Between then and now, the share of income gains captured by top earners grew. The top 1 percent saw a 45 percent increase under Clinton and a 65 percent increase under Bush.
That number has dramatically increased since Obama's inauguration in 2009. By 2012, the top 1 percent was back to where it was decades ago -- taking in about a quarter of all pre-tax income. Yet the bottom 90 percent saw their share fall below 50 percent for the first time in history.
Some analysts say this is because Obama was more focused on health care than alleviating unemployment and poverty.
"Our system is predicated on presidential leadership, and the president has not been focused on either you know poverty or unemployment," said AEI's Michael Strain. "Early in his term he was focused on health care as we all know, and you know we have the election, and this just hasn't been at the front-burner."
But Heather Boushey, with the Washington Center for Equitable Growth, said, "I don't think you can lay the blame for that at the feet of Obama."
She continued: "I think that that blame lies also with the U.S. Congress who's made decisions about what they want to fund and how they want to focus on dealing with the deficits rather than focusing on getting us back to something close to full employment."
A look at what's called "real income," or income adjusted for inflation, underscores the trend in recent decades.
In 2012, the bottom 90 percent was earning an average "real income" of about $30,000 a year. That's similar to what they were earning back in 1980.
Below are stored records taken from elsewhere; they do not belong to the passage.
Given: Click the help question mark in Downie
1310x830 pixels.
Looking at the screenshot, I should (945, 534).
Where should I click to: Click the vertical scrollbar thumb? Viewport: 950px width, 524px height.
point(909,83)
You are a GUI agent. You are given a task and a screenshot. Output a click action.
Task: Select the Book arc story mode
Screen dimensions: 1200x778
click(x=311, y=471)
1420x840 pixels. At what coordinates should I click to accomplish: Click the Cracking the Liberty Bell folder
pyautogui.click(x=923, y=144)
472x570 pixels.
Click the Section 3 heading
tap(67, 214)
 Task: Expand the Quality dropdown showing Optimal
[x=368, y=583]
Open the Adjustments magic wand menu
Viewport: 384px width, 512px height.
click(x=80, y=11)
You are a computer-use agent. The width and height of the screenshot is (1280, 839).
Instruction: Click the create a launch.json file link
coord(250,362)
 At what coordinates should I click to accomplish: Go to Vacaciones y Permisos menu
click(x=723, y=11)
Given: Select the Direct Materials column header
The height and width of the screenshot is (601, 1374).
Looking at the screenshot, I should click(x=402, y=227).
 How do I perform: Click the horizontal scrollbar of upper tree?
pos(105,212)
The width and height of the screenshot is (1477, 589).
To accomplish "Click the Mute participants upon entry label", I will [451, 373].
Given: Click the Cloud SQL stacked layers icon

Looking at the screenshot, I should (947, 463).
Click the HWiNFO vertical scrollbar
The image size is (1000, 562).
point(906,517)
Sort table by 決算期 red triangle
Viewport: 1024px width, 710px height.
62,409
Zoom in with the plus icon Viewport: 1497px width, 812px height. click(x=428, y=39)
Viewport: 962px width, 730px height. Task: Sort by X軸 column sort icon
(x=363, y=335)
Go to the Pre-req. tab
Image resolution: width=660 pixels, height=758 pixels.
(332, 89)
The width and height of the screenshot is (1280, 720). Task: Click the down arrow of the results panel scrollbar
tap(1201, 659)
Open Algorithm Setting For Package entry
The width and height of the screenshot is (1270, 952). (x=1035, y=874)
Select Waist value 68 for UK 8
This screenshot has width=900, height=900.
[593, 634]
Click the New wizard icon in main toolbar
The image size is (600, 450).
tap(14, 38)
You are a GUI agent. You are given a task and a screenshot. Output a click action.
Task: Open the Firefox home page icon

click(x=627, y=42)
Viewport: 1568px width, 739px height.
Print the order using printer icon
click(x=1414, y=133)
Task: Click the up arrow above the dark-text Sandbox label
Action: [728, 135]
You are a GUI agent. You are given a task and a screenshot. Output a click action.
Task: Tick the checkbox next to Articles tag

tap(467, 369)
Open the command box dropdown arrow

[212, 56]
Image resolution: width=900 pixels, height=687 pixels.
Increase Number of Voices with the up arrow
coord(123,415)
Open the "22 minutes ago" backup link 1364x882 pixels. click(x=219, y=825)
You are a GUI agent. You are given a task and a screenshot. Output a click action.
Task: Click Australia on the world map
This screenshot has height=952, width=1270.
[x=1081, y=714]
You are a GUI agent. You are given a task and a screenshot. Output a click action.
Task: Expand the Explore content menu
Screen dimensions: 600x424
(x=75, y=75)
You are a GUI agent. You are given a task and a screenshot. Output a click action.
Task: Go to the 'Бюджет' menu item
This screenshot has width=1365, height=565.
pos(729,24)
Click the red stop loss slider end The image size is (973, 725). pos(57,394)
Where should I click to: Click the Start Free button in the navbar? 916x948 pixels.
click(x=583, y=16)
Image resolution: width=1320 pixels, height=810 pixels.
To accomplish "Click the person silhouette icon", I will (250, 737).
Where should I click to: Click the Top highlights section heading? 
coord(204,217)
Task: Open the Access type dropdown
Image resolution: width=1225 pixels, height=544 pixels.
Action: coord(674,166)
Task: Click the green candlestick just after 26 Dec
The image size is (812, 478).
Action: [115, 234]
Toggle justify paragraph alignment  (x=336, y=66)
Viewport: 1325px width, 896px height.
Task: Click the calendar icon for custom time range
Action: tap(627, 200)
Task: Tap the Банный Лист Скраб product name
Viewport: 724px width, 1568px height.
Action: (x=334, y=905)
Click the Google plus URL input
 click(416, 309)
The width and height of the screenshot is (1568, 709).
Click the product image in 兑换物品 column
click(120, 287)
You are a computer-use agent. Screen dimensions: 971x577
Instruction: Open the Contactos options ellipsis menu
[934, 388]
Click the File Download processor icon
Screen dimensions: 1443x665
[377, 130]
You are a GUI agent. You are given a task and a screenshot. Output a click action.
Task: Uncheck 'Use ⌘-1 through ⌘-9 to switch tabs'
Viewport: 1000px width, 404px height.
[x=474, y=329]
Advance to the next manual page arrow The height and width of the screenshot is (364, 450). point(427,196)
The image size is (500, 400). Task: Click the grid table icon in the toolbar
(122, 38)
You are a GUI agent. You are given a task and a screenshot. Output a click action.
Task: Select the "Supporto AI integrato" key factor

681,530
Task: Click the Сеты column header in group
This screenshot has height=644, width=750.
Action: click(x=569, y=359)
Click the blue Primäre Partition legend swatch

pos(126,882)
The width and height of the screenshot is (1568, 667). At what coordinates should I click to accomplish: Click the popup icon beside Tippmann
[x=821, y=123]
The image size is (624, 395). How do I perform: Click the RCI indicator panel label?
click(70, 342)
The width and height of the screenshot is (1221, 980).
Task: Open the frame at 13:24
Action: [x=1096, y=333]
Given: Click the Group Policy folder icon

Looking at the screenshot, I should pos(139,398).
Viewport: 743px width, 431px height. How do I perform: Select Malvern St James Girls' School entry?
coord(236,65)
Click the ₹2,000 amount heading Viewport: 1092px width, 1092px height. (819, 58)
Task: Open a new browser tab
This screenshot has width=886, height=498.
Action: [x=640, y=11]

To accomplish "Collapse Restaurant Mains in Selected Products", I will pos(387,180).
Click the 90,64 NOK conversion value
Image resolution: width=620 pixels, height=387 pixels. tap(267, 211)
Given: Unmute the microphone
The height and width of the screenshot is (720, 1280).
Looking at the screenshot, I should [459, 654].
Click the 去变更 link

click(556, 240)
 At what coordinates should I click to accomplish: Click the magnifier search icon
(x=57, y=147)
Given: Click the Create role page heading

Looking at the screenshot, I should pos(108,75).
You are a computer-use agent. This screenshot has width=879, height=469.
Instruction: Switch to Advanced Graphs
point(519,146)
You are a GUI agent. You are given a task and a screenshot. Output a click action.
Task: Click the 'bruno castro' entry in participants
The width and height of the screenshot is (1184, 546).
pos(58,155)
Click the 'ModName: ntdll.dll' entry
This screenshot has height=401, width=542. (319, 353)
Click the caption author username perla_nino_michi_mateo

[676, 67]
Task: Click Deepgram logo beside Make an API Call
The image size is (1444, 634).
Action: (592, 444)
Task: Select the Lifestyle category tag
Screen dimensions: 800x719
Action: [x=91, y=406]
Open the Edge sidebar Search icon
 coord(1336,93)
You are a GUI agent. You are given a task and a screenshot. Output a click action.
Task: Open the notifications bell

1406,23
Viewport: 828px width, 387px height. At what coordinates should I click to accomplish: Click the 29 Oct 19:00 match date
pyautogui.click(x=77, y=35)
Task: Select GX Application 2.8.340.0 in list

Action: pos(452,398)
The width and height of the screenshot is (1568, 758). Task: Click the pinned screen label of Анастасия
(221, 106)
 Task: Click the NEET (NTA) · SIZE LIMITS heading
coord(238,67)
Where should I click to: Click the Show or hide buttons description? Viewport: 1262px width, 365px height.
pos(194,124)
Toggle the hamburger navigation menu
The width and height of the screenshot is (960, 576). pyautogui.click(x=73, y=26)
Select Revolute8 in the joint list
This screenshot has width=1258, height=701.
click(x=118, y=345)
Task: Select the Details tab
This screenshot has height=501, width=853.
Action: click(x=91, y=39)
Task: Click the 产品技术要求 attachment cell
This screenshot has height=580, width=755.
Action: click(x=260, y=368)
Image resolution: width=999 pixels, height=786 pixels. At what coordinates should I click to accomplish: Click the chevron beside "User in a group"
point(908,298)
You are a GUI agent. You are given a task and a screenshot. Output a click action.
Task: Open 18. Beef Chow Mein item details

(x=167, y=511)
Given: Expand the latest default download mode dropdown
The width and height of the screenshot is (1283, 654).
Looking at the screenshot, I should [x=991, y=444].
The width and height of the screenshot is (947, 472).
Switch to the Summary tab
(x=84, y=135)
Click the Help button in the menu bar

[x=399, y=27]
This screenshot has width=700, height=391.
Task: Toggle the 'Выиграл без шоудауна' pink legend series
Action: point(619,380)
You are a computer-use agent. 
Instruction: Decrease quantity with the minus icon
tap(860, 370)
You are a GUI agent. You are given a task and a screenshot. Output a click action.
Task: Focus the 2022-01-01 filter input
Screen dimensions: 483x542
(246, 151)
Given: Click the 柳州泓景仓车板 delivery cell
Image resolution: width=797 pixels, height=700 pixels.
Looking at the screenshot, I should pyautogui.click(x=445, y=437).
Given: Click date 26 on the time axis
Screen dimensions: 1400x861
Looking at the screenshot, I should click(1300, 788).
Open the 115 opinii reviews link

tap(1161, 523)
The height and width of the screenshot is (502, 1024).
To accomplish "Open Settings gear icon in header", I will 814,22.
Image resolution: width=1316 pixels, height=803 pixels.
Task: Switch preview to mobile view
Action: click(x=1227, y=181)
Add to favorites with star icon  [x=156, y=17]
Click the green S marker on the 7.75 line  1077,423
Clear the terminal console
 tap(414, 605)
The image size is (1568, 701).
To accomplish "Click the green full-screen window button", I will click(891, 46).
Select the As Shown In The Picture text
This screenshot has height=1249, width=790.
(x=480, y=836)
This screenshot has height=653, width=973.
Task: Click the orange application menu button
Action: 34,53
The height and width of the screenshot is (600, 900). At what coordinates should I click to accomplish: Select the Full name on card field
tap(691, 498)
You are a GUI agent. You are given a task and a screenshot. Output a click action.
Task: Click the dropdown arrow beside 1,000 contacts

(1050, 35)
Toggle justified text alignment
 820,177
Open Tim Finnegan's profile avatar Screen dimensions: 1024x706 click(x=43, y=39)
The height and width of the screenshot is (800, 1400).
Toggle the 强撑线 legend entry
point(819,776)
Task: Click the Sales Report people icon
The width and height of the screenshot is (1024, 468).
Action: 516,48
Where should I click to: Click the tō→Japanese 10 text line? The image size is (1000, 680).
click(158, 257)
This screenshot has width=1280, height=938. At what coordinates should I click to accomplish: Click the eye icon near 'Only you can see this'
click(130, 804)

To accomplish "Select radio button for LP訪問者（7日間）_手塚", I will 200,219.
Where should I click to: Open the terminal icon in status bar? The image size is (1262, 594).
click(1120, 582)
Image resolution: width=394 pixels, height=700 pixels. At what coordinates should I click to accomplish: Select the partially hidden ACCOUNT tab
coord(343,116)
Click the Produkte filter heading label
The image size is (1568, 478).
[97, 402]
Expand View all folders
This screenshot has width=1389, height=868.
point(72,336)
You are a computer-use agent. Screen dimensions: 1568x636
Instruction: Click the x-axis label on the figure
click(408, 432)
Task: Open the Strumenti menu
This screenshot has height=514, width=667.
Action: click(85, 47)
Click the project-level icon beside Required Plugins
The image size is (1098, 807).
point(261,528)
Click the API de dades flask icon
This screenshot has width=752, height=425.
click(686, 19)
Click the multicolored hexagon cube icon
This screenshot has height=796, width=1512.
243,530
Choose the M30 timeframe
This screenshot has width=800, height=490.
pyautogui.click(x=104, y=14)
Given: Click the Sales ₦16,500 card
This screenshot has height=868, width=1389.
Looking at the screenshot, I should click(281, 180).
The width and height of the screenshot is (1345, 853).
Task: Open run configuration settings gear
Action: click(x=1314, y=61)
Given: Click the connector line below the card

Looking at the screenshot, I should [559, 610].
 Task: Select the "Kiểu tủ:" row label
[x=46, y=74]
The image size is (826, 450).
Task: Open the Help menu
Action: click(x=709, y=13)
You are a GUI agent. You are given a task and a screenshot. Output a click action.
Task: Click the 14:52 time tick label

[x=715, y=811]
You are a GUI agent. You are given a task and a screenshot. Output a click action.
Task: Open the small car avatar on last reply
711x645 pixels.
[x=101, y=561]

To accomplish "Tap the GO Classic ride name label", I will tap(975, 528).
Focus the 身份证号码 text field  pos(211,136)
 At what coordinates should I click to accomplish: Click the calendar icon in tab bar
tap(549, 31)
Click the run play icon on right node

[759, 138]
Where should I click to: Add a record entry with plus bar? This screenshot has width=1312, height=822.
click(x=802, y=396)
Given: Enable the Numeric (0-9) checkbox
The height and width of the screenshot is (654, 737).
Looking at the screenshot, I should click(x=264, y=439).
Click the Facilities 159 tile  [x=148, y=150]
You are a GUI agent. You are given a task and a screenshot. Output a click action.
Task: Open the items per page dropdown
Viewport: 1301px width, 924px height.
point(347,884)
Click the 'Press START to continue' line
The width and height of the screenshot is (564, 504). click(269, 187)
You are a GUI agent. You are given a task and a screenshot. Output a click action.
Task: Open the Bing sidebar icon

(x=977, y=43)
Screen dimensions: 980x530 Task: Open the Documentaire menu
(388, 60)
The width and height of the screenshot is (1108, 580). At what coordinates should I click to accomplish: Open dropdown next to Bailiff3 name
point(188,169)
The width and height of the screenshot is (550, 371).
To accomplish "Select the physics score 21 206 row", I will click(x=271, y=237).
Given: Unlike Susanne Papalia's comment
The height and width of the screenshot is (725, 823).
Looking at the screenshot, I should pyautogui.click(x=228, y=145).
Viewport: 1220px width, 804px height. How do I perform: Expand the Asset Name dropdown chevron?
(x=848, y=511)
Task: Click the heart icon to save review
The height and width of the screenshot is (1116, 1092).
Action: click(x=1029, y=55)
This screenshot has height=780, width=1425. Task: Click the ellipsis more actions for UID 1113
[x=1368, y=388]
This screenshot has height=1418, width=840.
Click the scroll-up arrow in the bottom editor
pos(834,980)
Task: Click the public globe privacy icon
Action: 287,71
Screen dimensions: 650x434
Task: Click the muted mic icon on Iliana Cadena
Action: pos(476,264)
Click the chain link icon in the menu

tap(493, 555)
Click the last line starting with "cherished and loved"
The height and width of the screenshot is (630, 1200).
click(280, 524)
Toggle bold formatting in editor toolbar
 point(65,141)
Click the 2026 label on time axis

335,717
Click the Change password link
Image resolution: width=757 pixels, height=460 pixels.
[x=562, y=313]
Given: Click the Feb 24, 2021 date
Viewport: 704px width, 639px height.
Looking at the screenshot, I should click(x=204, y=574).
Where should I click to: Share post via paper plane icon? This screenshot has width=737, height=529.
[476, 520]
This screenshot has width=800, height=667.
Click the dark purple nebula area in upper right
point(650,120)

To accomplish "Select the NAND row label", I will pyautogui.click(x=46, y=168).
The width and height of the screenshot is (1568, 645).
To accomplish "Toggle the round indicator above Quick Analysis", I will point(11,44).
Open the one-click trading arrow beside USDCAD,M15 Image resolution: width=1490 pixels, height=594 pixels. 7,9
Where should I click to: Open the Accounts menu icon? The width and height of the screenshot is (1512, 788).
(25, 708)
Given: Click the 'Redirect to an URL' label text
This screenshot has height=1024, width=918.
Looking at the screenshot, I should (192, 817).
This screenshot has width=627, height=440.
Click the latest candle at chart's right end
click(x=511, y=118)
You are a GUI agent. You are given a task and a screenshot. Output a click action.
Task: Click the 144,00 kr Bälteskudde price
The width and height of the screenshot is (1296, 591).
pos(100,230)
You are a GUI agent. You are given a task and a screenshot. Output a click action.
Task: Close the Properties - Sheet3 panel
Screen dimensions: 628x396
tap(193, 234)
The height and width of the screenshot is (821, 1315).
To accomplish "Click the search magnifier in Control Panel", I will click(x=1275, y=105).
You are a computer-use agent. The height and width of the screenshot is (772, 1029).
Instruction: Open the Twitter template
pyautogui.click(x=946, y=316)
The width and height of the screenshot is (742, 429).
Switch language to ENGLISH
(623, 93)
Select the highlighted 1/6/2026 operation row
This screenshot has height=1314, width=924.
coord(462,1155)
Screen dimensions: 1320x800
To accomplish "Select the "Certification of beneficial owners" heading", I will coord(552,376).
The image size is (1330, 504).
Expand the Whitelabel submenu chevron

But the top 10 percent of earners typically made over a quarter of a million dollars in 2012. And the top 1 percent averaged over $1.2 million in earnings that year. That is where the most dramatic fluctuation can be seen over time, as the gap between lower and top earners has widened.
According to the work of Emmanuel Saez, a professor at the University of California, Berkeley, during the post-recession years of 2009-2012, top earners snagged a greater share of total income growth than during the boom years of 2002-2007.
In other words, income inequality has become more pronounced since the Bush administration, not less.
"Rich people have pulled away, largely because the top 1 percent has been doing quite well -- and disproportionately doing quite well under President Obama," Brooks said. "Remember that the stock market has doubled in value since President Obama took office, and at least 80 percent of those gains have gone to the top 10 percent of the income distribution."